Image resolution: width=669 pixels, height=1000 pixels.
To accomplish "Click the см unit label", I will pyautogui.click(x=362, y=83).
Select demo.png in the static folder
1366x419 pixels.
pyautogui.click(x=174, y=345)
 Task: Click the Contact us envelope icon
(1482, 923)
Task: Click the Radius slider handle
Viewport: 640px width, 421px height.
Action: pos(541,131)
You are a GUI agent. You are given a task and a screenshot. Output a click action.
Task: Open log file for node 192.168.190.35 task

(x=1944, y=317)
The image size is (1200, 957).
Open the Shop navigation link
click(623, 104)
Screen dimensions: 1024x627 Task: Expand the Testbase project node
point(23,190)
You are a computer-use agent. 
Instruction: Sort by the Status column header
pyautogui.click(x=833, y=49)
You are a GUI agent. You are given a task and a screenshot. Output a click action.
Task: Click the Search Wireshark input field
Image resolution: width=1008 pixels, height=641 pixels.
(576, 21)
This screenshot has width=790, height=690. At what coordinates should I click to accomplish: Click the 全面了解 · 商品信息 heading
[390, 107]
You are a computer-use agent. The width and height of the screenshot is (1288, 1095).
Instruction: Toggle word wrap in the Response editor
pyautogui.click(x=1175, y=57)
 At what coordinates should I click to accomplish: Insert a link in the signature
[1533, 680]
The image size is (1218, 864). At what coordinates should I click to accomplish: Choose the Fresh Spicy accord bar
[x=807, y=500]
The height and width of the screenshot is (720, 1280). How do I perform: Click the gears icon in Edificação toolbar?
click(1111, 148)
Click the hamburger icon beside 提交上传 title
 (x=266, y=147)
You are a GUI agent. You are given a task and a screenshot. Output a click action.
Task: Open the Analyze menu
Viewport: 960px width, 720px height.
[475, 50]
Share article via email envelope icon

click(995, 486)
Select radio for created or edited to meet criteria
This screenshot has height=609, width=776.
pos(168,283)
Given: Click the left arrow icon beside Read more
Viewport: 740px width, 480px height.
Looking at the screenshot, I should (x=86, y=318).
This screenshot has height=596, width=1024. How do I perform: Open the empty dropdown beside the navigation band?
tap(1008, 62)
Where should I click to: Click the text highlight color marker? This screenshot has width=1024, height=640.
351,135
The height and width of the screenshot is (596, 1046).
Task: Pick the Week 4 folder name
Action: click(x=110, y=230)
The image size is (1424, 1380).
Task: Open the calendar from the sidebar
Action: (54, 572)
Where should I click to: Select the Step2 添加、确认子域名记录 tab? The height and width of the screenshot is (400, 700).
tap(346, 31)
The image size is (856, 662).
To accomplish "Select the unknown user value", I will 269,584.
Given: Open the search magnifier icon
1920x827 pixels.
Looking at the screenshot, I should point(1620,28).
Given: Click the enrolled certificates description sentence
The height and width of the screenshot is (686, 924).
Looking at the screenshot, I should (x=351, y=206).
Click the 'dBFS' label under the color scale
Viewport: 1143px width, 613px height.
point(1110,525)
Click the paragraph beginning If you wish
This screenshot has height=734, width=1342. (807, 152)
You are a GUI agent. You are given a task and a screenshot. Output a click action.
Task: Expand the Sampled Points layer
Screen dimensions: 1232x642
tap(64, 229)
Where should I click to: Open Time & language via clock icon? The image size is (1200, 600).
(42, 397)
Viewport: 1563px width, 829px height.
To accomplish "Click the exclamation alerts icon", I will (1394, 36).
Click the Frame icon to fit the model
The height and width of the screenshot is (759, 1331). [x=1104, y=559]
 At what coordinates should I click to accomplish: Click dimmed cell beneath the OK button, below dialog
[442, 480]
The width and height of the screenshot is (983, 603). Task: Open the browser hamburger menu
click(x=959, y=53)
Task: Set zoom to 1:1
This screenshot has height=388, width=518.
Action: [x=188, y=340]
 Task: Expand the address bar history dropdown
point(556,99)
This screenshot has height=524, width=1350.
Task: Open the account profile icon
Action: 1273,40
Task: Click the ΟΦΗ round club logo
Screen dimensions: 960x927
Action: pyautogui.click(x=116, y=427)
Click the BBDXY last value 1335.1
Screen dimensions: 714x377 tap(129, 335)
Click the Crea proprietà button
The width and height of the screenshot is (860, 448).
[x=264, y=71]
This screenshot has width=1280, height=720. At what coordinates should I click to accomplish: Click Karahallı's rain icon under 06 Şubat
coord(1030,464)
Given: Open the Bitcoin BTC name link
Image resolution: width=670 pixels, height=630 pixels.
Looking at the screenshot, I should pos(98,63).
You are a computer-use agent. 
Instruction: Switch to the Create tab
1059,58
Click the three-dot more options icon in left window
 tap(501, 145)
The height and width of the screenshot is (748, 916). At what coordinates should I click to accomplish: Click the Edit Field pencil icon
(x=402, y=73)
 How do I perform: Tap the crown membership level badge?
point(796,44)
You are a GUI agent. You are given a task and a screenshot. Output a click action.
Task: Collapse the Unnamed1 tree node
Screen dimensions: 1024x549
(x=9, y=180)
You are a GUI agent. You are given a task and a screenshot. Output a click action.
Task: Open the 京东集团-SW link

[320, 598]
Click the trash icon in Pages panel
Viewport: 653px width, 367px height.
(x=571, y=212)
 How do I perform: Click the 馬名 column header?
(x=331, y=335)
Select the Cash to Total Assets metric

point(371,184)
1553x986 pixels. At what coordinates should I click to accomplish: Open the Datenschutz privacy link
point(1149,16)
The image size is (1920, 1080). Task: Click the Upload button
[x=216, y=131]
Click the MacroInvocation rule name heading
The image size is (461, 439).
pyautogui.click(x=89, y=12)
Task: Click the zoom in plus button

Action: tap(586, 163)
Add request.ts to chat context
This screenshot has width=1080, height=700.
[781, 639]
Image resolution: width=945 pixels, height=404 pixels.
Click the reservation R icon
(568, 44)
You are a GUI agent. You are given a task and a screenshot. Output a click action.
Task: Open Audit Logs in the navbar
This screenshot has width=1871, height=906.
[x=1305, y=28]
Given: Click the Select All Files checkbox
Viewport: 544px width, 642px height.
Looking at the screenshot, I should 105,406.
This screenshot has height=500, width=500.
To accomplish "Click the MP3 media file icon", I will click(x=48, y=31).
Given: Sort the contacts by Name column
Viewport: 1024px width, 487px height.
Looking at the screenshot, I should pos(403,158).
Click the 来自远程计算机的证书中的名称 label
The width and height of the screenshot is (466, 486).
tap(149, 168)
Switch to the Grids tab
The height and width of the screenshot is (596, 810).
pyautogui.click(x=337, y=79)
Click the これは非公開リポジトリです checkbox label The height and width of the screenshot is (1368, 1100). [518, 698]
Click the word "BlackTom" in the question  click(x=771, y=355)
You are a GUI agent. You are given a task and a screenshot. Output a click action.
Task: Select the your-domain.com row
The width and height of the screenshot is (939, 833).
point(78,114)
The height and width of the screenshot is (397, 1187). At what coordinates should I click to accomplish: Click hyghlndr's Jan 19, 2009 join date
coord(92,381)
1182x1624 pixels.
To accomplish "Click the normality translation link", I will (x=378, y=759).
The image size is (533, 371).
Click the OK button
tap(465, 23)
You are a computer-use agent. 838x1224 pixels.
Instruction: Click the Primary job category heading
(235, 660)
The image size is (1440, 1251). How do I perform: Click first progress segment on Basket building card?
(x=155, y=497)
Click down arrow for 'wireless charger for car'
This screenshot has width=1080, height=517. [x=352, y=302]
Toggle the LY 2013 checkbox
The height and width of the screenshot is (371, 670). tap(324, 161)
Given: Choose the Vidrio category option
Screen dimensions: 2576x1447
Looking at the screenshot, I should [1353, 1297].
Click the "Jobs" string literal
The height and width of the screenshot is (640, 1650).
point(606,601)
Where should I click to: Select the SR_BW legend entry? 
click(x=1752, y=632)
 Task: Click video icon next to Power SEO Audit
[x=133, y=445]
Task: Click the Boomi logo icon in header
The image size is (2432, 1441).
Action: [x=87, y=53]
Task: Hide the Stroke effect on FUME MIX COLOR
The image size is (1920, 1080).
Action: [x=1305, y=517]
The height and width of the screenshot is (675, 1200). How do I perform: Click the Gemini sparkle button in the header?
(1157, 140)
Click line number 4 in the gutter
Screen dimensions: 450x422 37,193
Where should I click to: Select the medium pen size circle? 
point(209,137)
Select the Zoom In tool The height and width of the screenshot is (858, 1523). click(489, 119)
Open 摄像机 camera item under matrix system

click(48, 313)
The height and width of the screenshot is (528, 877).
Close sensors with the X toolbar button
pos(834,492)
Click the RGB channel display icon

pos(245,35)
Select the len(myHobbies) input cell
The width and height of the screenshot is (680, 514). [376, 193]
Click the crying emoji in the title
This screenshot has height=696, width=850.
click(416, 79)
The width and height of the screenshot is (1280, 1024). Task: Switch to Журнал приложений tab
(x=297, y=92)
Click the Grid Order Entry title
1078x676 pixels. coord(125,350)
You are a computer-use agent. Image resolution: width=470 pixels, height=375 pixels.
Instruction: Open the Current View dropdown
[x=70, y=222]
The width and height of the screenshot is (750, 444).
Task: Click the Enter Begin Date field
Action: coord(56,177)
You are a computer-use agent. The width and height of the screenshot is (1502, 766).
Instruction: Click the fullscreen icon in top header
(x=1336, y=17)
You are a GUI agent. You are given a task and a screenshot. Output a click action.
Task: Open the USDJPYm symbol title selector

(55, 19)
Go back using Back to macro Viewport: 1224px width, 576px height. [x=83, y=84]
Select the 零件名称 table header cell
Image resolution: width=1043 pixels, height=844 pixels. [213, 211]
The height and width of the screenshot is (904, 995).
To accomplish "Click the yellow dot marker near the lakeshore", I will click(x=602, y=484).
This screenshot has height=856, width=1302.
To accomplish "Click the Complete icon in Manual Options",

> **WORK REQUEST**
Both end lines included, restate word for word the lines above from the line with "Task: Select the your-domain.com row" to the line with "Task: Hide the", and nothing else.

> **ANSWER BOX**
Task: Select the your-domain.com row
The width and height of the screenshot is (939, 833).
point(78,114)
The height and width of the screenshot is (397, 1187). At what coordinates should I click to accomplish: Click hyghlndr's Jan 19, 2009 join date
coord(92,381)
1182x1624 pixels.
To accomplish "Click the normality translation link", I will (x=378, y=759).
The image size is (533, 371).
Click the OK button
tap(465, 23)
You are a computer-use agent. 838x1224 pixels.
Instruction: Click the Primary job category heading
(235, 660)
The image size is (1440, 1251). How do I perform: Click first progress segment on Basket building card?
(x=155, y=497)
Click down arrow for 'wireless charger for car'
This screenshot has width=1080, height=517. [x=352, y=302]
Toggle the LY 2013 checkbox
The height and width of the screenshot is (371, 670). tap(324, 161)
Given: Choose the Vidrio category option
Screen dimensions: 2576x1447
Looking at the screenshot, I should [1353, 1297].
Click the "Jobs" string literal
The height and width of the screenshot is (640, 1650).
point(606,601)
Where should I click to: Select the SR_BW legend entry? 
click(x=1752, y=632)
 Task: Click video icon next to Power SEO Audit
[x=133, y=445]
Task: Click the Boomi logo icon in header
The image size is (2432, 1441).
Action: [x=87, y=53]
Task: Hide the Stroke effect on FUME MIX COLOR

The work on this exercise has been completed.